Ils distinguent quatre formes. La forme standard est celle des objets industriels courants, destinés à l’usage. Leur valeur est justifiée par les coûts de fabrication, la qualité, la durabilité et la technicité. Leur prix diminue avec le temps et ils finissent en déchets voués à la destruction ou au recyclage.
La forme collection résulte d’œuvres originales (par exemple des peintures d’artistes contemporains), mais aussi de la transformation d’un objet marchand, éventuellement trivial (boites d’allumettes), en chose dont la quête sans finalité pratique mérite des sacrifices. Il faut par exemple du temps et de l’argent pour les réunir. Cette extension de la marchandisation vers des choses déjà là qui n’ont pas à être produites suppose la mise en place d’argumentaires très différents de ceux sur lesquels repose le faire-valoir de la production standard. L’objet est enrichi par des présentations narratives d’artistes, d’historiens ou d’anthropologues. Sa valeur est attestée par des dispositifs d’évaluation institutionnalisés au sein desquels interagissent des agents d’État, conservateurs, historiens et critiques, associés à des musées et à des universités, relativement indifférents aux considérations économiques, et différents de ceux qui prennent part aux transactions. Ainsi, la cote d’un peintre dépend des travaux érudits qui lui sont consacrés par des experts et des universitaires, des comptes rendus des journalistes, des expositions organisées par des conservateurs ou des achats par des musées publics. Ces acteurs qui contribuent à la mise en valeur interviennent du fait de leur compétence intellectuelle et ils ne sont généralement pas économiquement intéressés aux transactions et spéculations qu’ils contribuent pourtant involontairement à stimuler.

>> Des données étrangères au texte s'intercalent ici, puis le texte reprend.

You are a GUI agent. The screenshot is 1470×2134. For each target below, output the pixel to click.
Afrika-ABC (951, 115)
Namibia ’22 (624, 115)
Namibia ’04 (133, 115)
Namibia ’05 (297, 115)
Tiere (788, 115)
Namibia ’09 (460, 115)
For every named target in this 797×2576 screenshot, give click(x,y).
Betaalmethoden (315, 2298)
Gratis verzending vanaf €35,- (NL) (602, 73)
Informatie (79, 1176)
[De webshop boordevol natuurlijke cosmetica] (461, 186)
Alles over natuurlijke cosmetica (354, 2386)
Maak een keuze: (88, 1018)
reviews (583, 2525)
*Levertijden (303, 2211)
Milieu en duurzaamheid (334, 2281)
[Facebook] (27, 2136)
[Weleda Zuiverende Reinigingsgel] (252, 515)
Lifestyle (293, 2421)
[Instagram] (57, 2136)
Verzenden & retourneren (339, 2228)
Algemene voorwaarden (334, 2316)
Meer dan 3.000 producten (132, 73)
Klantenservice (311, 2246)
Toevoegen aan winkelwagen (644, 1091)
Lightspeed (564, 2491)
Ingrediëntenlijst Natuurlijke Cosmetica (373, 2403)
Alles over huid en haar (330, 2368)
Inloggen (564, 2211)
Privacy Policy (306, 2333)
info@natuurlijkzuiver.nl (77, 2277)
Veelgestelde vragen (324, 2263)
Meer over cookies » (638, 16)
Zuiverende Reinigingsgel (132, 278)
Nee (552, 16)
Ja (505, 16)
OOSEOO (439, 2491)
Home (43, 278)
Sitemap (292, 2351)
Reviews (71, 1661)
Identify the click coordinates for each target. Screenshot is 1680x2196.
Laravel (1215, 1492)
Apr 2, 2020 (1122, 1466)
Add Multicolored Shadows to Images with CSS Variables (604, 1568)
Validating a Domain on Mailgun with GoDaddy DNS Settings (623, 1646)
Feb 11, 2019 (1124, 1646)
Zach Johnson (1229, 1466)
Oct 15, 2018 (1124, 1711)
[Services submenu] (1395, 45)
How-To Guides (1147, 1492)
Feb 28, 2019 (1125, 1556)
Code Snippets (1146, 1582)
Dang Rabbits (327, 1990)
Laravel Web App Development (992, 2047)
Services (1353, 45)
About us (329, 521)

La forme tendance est le produit d’une économie fondée sur la mise en valeur de la dernière différence (ce qui est à la dernière mode). Est « tendance » un acteur qui est porteur des signes de la tendance, mais sont « tendance » les signes portés par les acteurs tendance qui sont des personnes dont la proximité enrichit la chose proposée. Cette production repose sur l’exploitation marchande des hiérarchies sociales qui engendrent des manques. Ainsi, les personnes soucieuses de culture aiment se rendre sur les lieux fréquentés dans un passé plus ou moins lointain par les artistes ou les intellectuels. De même, les personnes de rang social intermédiaire cherchent à copier le style de vie et les consommations des gens fortunés pour se distinguer de ceux qui occupent des positions inférieures dans l’espace social. Ces derniers les copieront à leur tour mettant fin au cycle de diffusion-vulgarisation.
La forme actif (par exemple un placement financier dans une œuvre d’art ou un grand vin) résulte d’un investissement et d’un pari sur la durabilité, la liquidité, la transportabilité, les garanties sur l’avenir et le prix futur possible d’un bien. Elle s’articule de manière privilégiée avec la forme collection dont les objets deviennent source de plus-value (exemple d’une collection d’œuvres d’art qui devient une source d’enrichissement financier pour le collectionneur).
Un ouvrage modifiant les perceptions du monde social, mais soulevant des interrogations
La capacité à modifier les perceptions du monde social est un bon test de la valeur d’un travail sociologique. De ce point de vue, on observe que la restauration participative d’un château, l’édification d’un fac-similé d’une grotte préhistorique, l’annonce de découvertes archéologiques, l’ouverture d’un musée dans une ville ou l’obtention ou la perte du label Les plus beaux villages de France prennent une signification nouvelle après la lecture de l’ouvrage. Demeurent toutefois plusieurs interrogations.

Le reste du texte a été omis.